### Document passage
While some will quibble, arguing that the characters chose self-erasure (to allow themselves to be absorbed by a blob monster that wipes people from history) rather than “death” by suicide, the parallel is significant enough to unnerve me.

After so much exploration of abuse, trauma, redemption, and forgiveness, this show deserved an ending that involved some hope and healing. While I expected some casualties along the way, we deserved to see some of the Umbrellas find some peace. Diego and Lila should have danced into the sunset and raised their children. Klaus should have discovered that he could embrace his powers and maintain his sobriety. Viktor should have found some modicum of happiness and kept it. These characters deserved those outcomes because we deserved those outcomes. 

However, I recognize that not every story has a happy ending. I am a huge fan of The Americans, a show that my friends and I would often joke “doesn’t give a fuck about your feelings.” Umbrella Academy, on the other hand, did seem invested in its viewers' feelings – at least for a time. The show’s second season grappled with trauma and redemption with a tenderness that seemed to reflect a caring relationship with the show’s audience. When I watched those episodes, I believed the people making this show had a grasp of the tumultuous times we were living in and what it felt like to endure them. (To be fair, it's possible that some of the writers who made the show's second season great were fired by showrunner Steve Blackman, who has been accused of "toxic, bullying, manipulative, and retaliatory behavior" toward staff, including writers.)

### Dataset content

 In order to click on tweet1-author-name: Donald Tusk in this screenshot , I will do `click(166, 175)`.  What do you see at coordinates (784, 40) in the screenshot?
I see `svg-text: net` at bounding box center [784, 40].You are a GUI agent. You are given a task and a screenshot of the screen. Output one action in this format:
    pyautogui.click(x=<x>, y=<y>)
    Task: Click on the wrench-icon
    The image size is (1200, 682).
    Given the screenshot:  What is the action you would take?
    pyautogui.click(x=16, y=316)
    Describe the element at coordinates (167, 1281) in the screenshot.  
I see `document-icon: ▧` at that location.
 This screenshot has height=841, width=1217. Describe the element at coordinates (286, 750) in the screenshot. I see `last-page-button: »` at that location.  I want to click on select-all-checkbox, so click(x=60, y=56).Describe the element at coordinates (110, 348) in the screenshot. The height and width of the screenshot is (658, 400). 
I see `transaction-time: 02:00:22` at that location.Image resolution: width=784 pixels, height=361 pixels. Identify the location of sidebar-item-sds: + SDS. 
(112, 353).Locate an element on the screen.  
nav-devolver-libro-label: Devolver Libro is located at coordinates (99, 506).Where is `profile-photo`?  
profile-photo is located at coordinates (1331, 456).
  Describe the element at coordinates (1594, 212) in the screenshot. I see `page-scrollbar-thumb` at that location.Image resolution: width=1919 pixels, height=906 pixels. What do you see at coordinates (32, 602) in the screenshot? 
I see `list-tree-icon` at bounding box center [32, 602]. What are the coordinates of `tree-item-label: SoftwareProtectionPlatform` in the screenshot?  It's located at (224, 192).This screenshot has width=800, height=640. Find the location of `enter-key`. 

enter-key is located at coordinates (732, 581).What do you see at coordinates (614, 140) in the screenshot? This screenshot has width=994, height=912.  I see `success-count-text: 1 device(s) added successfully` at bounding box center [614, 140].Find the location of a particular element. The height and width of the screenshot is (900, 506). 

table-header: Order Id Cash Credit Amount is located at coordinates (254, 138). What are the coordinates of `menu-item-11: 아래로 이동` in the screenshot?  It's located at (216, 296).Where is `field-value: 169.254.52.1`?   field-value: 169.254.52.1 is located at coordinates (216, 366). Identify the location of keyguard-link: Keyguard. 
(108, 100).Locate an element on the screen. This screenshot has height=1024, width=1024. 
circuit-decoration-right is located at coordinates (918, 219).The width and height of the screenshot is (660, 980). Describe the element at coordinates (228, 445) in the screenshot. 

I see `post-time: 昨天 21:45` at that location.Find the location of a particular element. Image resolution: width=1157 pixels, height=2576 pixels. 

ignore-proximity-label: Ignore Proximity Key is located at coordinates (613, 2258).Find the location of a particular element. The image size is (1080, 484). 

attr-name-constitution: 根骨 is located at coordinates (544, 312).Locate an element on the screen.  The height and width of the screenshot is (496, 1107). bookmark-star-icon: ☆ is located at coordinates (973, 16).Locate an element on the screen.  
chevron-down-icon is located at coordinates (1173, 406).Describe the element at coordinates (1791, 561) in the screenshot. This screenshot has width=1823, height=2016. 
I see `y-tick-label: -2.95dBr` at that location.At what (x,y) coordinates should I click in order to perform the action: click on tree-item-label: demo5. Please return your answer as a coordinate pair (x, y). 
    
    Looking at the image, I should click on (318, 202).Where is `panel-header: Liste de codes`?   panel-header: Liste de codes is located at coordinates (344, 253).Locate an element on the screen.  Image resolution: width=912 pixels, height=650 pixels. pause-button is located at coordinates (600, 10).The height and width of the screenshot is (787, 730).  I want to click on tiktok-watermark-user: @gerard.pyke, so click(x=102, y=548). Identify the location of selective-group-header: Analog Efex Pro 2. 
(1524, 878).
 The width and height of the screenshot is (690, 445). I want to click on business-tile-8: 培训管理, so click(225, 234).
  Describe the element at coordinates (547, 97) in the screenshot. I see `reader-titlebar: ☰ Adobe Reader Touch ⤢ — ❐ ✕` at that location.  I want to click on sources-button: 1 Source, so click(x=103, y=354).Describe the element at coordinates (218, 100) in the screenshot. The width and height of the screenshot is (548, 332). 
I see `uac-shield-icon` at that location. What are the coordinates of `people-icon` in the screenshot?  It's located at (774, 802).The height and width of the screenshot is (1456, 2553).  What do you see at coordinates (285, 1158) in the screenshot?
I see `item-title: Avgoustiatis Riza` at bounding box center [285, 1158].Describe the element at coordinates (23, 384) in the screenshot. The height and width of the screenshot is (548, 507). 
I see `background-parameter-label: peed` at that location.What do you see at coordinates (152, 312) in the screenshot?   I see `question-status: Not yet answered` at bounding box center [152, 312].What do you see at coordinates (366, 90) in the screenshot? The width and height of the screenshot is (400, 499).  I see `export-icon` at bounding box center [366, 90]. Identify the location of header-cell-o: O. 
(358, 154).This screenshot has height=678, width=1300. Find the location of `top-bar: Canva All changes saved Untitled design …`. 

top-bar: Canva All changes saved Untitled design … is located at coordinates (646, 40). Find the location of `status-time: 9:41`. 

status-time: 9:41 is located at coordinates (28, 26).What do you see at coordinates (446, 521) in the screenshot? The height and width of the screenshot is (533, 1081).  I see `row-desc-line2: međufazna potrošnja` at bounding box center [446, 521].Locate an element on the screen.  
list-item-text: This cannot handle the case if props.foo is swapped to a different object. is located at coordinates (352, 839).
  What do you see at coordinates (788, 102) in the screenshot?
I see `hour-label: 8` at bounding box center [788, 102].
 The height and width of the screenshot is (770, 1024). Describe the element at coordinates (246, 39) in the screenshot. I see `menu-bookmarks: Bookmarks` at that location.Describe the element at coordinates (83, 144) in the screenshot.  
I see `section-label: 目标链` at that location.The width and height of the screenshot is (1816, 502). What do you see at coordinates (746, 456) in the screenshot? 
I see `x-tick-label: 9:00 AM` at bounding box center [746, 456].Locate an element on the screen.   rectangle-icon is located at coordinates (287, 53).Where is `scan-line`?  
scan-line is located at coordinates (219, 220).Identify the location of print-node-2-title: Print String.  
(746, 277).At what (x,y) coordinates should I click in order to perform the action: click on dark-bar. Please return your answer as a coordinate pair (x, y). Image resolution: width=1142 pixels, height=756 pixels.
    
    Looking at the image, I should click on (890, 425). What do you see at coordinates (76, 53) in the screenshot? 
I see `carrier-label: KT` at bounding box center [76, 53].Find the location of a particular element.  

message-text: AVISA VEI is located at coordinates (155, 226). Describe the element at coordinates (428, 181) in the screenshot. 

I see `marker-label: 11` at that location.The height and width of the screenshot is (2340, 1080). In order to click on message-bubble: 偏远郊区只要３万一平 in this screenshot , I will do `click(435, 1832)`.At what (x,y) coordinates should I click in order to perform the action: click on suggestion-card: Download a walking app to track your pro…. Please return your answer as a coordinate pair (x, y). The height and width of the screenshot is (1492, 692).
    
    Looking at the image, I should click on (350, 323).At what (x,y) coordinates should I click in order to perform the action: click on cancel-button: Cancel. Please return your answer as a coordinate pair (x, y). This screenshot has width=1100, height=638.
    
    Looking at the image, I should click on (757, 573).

### Problems to solve
a: Reproduce the Umbrella Academy commentary word for word between "After so much" and "deserved those outcomes.", inclusive.
b: Using the Umbrella Academy commentary, decide whether each statement agrees with it, and quote the words that settle each one. (i) The writer is a fan of The Americans. (ii) The writer believes Klaus should have given up his sobriety. (iii) The writer says the show's second season treated trauma and redemption with tenderness.
c: Write the next paragraph of the Umbrella Academy commentary, starting after its final sentence.

### Your responses
a:
After so much exploration of abuse, trauma, redemption, and forgiveness, this show deserved an ending that involved some hope and healing. While I expected some casualties along the way, we deserved to see some of the Umbrellas find some peace. Diego and Lila should have danced into the sunset and raised their children. Klaus should have discovered that he could embrace his powers and maintain his sobriety. Viktor should have found some modicum of happiness and kept it. These characters deserved those outcomes because we deserved those outcomes.

b:
(i) Yes: "I am a huge fan of The Americans"
(ii) No: "Klaus should have discovered that he could embrace his powers and maintain his sobriety."
(iii) Yes: "The show’s second season grappled with trauma and redemption with a tenderness"

c:
In the penultimate episode of season two, when Ben (Justin H. Min) told his brother Viktor (Elliot Page), who was poised to destroy the world, “It’s not too late,” those words touched my soul. When Ben rejected Viktor’s arguments that he was a monster who didn’t deserve to live, we were clearly meant to agree, in spite of Viktor's brutal past. Ben recounted the abuse Viktor had suffered as a child and told his brother lovingly, “Maybe you have a right to be pissed off, sad, and messed up. It’s a shitty world full of shitty people sometimes.” Ben’s reassurance that Viktor was not alone and that he and the world could be saved conjured a sense of possibility. If there was hope for Viktor, if someone who had caused an apocalypse could find his way to love and decency, perhaps there was hope for us all. Perhaps humanity itself could be redeemed.

Of course, that possibility came at a cost. The close of the show’s second season was marked by painful sacrifices, as Viktor and Allison left true love behind to return to the future. In Allison’s parting letter to her husband, a Civil Rights organizer named Ray, she left a message that felt like it was intended for viewers as well:

I wish I could tell you that it’s going be easier from here, but it’s not. It’s going to get worse before it gets better. So, I need you to hold on. Keep faith. Believe that good things will happen. Because the fight for a better world is never over. And we all have choices to make.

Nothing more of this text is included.